I have a box of Padron 2000 from 06, I'm thinking a box of the padron Londres would be another good box of inexpensive cigars worth putting down for a couple years.


----------



## Andyman (Jun 8, 2004)

I have some original release Padron 64's. They are flat and thin and way past their prime!


----------



## stfoley (Jul 28, 2008)

I've had decent luck mildly aging (well more like conditioning) my Andros Chruchills. After two months in the humidor, they picked up some flavor from the cedar it seems...and seem to be smoother than they were right out of the bundle.

Basically, it made a $1 cigar a $1.50 cigar....not great but not bad really


----------



## presidentbryce (Oct 9, 2008)

Scud said:


> I'll give ya my take on it, for what it's worth.
> 
> I'm feeling that for the best aging, the leaf is the most important aspect. Being too dry when it's originally made will offset proper aging as will if the cigar is too packed with tobacco. If a cigar is bad after 6 months in a humidor, it's not going to get better. The more oils on the leaf will also help with aging. I also think proper humidity and temp control is crucial.
> 
> Some cigars don't do anything with age. Gurkhas will, in my experience, be the same after 30 days that they are in a year or more. Flor de Olivas age amazingly well with a year or more. There's probably a point at which aging is finished, but I haven't found any in my assortment that have a year or more on them that have stopped getting better with age.


Thanks for the helpful comment Scud. This is the info that I'm looking for. To quote TXMatt:

"A dog rocket like a Cremosa isn't going to improve no matter how long you age it, but I think "so so" cigars are worth setting aside to age if you have the space in your humidor."

Aging for me starts when the stick arrives at my doorstep. If it's not ready to smoke right away, I get impatient. If I'm going to wait a month or six just to find out that the cigar is acclimatized but still tastes horrible, then it is a waste of time and money at any price. What I'm looking for is cigars that we can get a deal on because they are "green" or "wet", and do the aging ourselves. If I can buy a bundle of Flor de Olivas for $40 and I have it on a fellow BOTL's word that it is worth the wait, then I can be patient.

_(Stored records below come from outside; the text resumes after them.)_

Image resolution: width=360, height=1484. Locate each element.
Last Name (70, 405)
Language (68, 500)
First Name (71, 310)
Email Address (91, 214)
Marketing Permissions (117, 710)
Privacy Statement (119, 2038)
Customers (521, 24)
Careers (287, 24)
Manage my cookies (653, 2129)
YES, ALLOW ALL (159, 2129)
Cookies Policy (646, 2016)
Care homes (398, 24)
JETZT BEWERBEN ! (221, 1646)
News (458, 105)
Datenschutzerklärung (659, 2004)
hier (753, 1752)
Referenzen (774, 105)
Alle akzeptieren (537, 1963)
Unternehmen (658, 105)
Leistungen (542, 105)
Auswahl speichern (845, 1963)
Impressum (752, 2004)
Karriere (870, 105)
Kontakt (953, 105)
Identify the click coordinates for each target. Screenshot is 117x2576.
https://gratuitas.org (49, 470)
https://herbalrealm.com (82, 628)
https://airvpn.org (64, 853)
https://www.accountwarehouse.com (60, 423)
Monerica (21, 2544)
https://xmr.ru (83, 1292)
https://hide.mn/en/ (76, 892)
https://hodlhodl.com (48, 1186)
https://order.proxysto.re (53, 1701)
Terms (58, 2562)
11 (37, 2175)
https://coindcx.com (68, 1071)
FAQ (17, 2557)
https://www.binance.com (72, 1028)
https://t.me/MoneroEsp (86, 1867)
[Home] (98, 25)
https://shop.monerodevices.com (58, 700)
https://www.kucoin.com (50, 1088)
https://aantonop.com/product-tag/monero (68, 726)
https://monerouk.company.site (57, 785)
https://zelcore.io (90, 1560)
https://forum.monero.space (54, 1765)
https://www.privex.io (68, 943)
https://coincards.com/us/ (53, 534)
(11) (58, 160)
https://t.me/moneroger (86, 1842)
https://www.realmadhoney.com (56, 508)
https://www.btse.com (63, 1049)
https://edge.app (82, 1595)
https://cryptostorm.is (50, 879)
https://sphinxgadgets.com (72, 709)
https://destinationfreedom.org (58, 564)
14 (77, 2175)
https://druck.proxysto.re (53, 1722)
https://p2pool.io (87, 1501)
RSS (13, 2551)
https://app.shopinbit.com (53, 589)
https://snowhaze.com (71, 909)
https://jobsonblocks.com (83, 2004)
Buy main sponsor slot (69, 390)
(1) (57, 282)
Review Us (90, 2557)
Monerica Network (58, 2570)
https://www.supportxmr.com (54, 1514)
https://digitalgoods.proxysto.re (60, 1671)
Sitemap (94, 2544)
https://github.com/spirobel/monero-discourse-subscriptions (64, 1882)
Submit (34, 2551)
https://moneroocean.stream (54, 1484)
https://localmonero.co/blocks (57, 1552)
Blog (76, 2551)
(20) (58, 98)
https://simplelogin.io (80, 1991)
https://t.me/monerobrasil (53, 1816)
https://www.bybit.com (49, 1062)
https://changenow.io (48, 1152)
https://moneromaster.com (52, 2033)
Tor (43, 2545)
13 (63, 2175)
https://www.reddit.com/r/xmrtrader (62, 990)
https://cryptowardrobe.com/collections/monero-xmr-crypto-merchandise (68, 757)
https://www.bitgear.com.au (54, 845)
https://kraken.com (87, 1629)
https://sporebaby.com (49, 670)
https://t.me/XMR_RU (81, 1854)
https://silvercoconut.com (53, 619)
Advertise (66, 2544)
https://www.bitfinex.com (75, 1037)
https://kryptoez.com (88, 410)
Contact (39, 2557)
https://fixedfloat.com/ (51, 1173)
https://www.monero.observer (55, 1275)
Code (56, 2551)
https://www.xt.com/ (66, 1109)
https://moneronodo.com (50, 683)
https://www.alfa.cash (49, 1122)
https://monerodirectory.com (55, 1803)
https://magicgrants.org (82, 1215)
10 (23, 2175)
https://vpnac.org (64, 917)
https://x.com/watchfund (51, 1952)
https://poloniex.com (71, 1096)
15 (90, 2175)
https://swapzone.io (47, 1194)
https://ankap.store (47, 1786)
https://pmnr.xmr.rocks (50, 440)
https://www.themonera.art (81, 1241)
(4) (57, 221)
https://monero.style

I bought a bundle of Super Premium 2nds from CI (suppose to be Punch seconds) and they just get better and better with age. I don't know what made most of them a second, but they definitely have just gotten better and I definitely don't regret now that I bought them. I just wish someone had told me not to even bother trying to smoke one for the first month.

For example:
I see in my latest CI catalog that Perdome is selling what they call "Fresh-Rolled" wheels for $80. At 1.60 a stick for a genuine, first (not second) Perdomo this compares quite favorably to $4 for a Perdomo Champagne, Golf, or Habano. According to the catalog the tobacco is already aged but they are rolled and shipped right away. The catalog also says that they will get much milder if they are aged. So... is that a good thing in this particular case? Maybe a year from now they will be too mild.

There is alot of good advice on how to age cigars, but what cigars?


----------



## taltos (Feb 28, 2006)

Legend said:


> "you can't polish a turd"


You obviously did not watch last week's Mythbusters on polishing turds. As far as the original question, I have had good luck letting the following rest for about a year:
JDN Antano
Fire Corojo
Fire Maduro
Indian Tomahawk
Gran Habano #5
Indian Super Fuerte
I find that 5Vegas Series A need at least 6 months rest to become smokeable.
Oliva Serie G Maduros benefit from 8 months to a year's rest.

Others such as Sancho Panza Extra Fuerte seem to lose something after too long a rest.


----------



## soundman85 (Oct 12, 2008)

I would just like to say that this information is INVALUABLE to a noob like me. Keep them coming!! And THANKS for this thread!:tu


----------



## mkimbler (Nov 11, 2007)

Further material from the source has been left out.